14 May 2018

Not Penelope: Sailor’s Wife Claims God Provided Him With A Son

According to an early fifteenth-century Roman account, a very poor sailor in search of earnings on the seas was away from his young wife for five years. He returned home to find his dilapidated house had been repaired, beautified, and enlarged. He asked his wife how these improvements had come about. She declared:

By the grace of God, who gives help to all.
{ omnibus fert opem, Dei gratiam affuisse. }
He then went into their bedroom. There he saw an elegant bed and other new furniture that he couldn’t have afforded to buy. He asked his wife how she had gotten this new furniture. She again declared that it was by the grace of God.
Then a little boy of over three years old appeared and clung affectionately to the sailor’s wife. He asked his wife whose child the boy was. She said that he was her child. The sailor-husband, much simpler than Odysseus, didn’t understand:
Amazed, he asked his wife how she could have had a child while he was absent.
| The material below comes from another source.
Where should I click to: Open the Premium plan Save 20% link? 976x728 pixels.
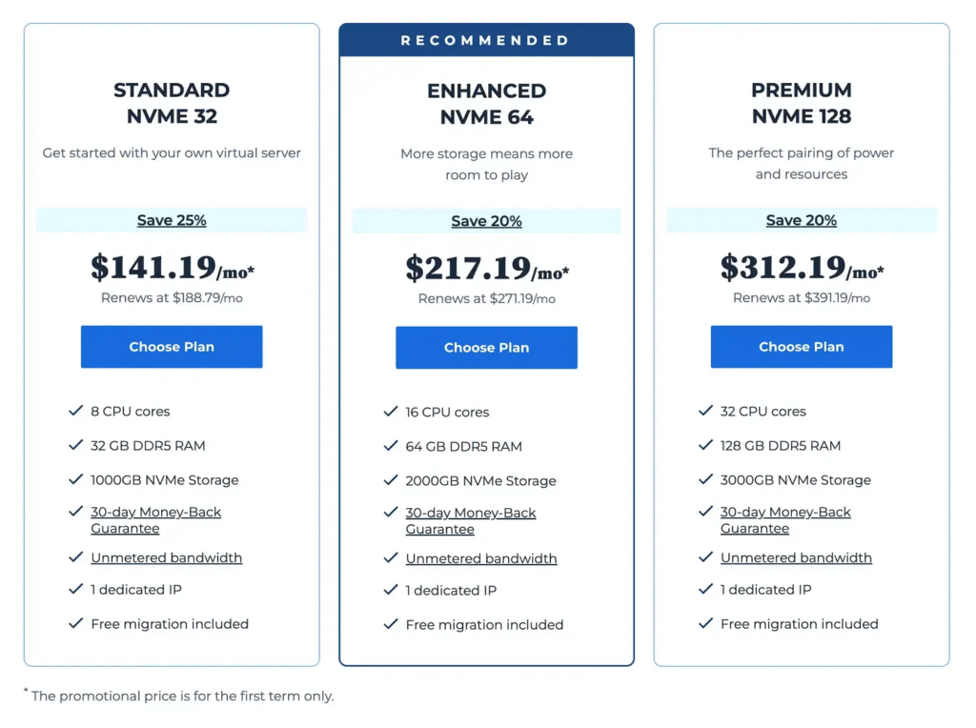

His wife affirmed that the boy placed there was also obtained by the grace of God.
{ Stupenti, quaerentique viro, unde se absente puer provenisset, Dei quoque in eo acquirendo sibi astitisse gratiam mulier affirmavit. }
Could a husband question his wife’s integrity, or question the grace of God? For many husbands, those two questions are indistinguishable. But this medieval husband distinguished between God and his wife:

Then the husband became indignant at the divine grace that abounded to such an extent as to procreate children for him. “Already,” he said, “I am much obliged to God, who has cared so much for my interests.” He thought it seemed that God had been too busy in providing him with children during his absence.
{ Tunc vir indignatus divinam gratiam etiam in procreandis filiis sibi adeo exuberasse: ‘Multas jam,’ inquit, ‘gratias Deo habeo agoque, qui tot cogitationes suscepit de rebus meis.’ Visum est homini, Deum nimium curiosum fuisse, qui etiam de comparandis, se absente, liberis cogitarit. }
Children were so highly valued in pre-modern times that some impotent husbands would arrange for themselves to be cuckolded so that they could have children. This man had no need to do that. He wanted to provide children through his own action. He felt that he didn’t require so much help from God.
Not all men are like Odysseus. Not all women are like Penelope. May God help simple men who marry a woman not like Penelope.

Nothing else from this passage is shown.